The first five months of the year witnessed a remarkable improvement in the value of buildings completed in the metros and larger municipalities, with the category for additions and alterations coming out on top in terms of the year-on-year growth rate, namely a whopping 92%.
Although the value of residential buildings completed only rose by 16% year-on-year, this growth remains impressive, as it was generated from a high base. The category for non-residential buildings was placed in between these two, with a hefty growth rate of almost 50%, compared to the first five months of 2021.
The exceptionally strong showing of additions to existing buildings can be linked to the after-effects of the Covid-pandemic, which has led to a structural decline in the occupancy levels of many office apartments. Some of these are now being converted into residential units or multi-purpose real estate, which could include a mix of commercial, hospitality and warehousing facilities.
It is worth noting that additions and alterations to existing buildings have now overtaken non-residential buildings as the second most important category. This type of construction activity is inherently more labour intensive than non-residential buildings and also allows for a significant participation rate of relatively smaller firms.
Several Real Estate Investment Trusts (REITs) will be buoyed by these trends, with non-residential properties still feeling the pinch of lower occupancy rates induced by the Covid-pandemic. Although the listed property sector has outperformed the JSE all share index over the past year, its five-year performance remains in the red.

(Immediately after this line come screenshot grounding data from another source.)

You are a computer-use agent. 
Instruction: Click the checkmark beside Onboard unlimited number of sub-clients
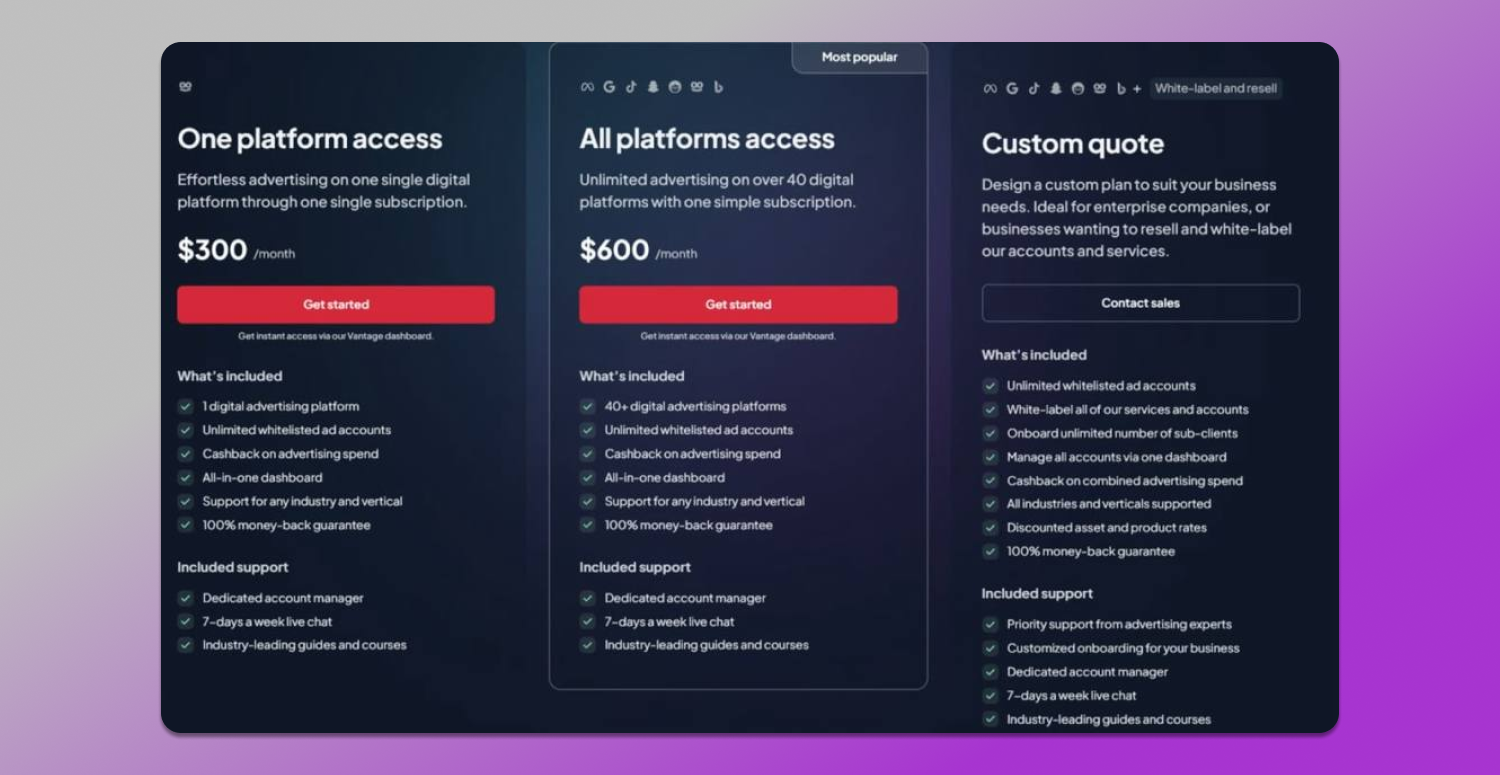[990, 434]
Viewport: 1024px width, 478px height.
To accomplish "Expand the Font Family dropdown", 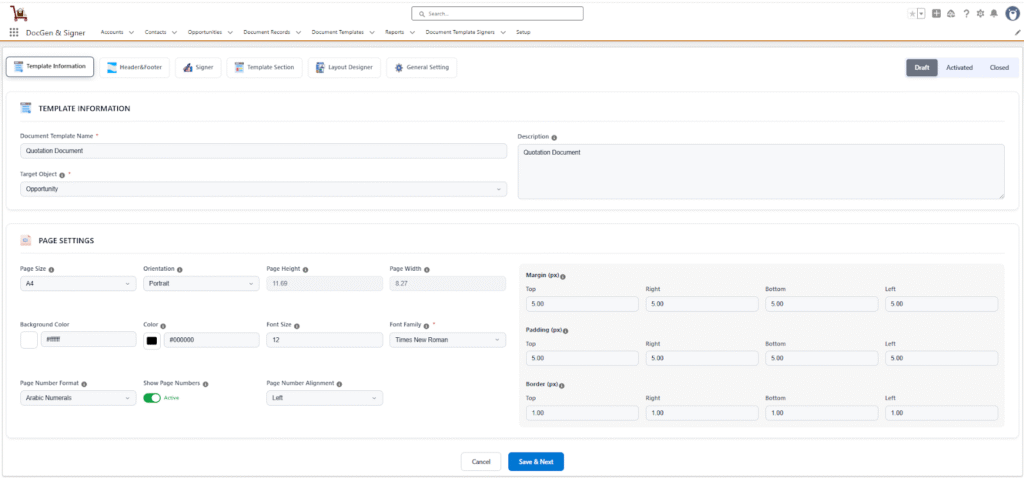I will point(447,340).
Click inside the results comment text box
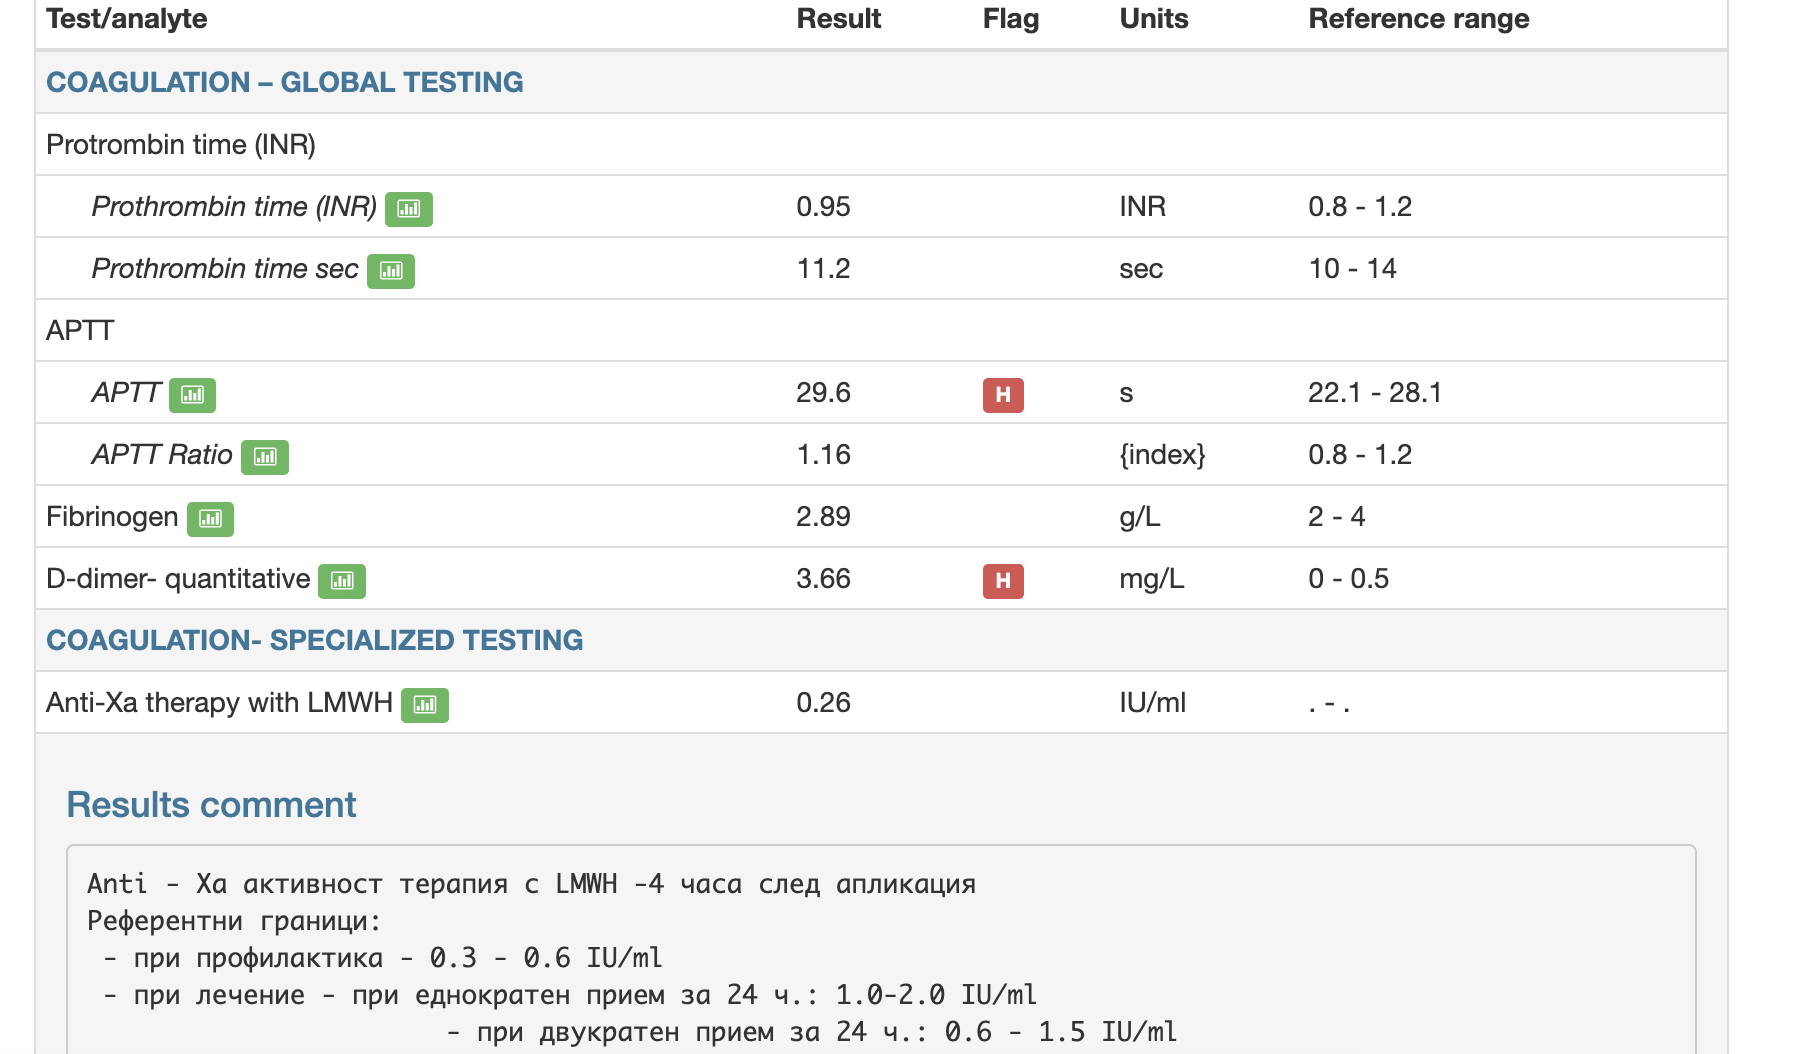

According to Moneyweb, a resumption of dividend payments by most REITs has improved investor confidence in the sector, with most fund managers forecasting forward dividend yields of close to 10%. The pandemic has given rise to a structural shift in working conditions, with a large measure of remote work here to stay. This will continue to shape the future performance of the property sector, especially with regard to an increase in demand for logistics space and repurposing of existing commercial and residential buildings.
The revival of building activity is aligned to the results of the latest Afrimat Construction Index (ACI), which outperformed the GDP growth rate during the 1st quarter of 2022 on a year-on-year basis, albeit marginally.
The recovery of the property market from the debilitating effects of the pandemic is reflected in the latest TPN Rental Monitor, which showed an improvement in the national residential vacancy rate from 13.3% in the first quarter of 2021 to 8.3% in the first quarter of 2022.
Rental tenants under pressure
Unfortunately, tenants are facing pressure as a result of higher inflation and higher interest rates, with the number of tenants in good standing dropping marginally from 81.4% in the fourth quarter of 2021 to 80.8% in the first quarter of 2022. Tenants in the R3 000 to R7 000 rental price bracket and those paying less than R3 000 per month were the worst performing categories, but rental brackets above R7,000 continued to rise from the low point recorded in the second quarter of 2020.
The Western Cape currently has the lowest vacancy rate and the highest number of tenants in good standing. The province’s superior property market performance is also evident in the fact that it has overtaken Gauteng as the province with the highest value of building plans passed.
These data sets confirm the so-called “semigration” trend that has become prevalent in South Africa, mainly as a result of huge and visible regional differences in the standards of service delivery at municipal level.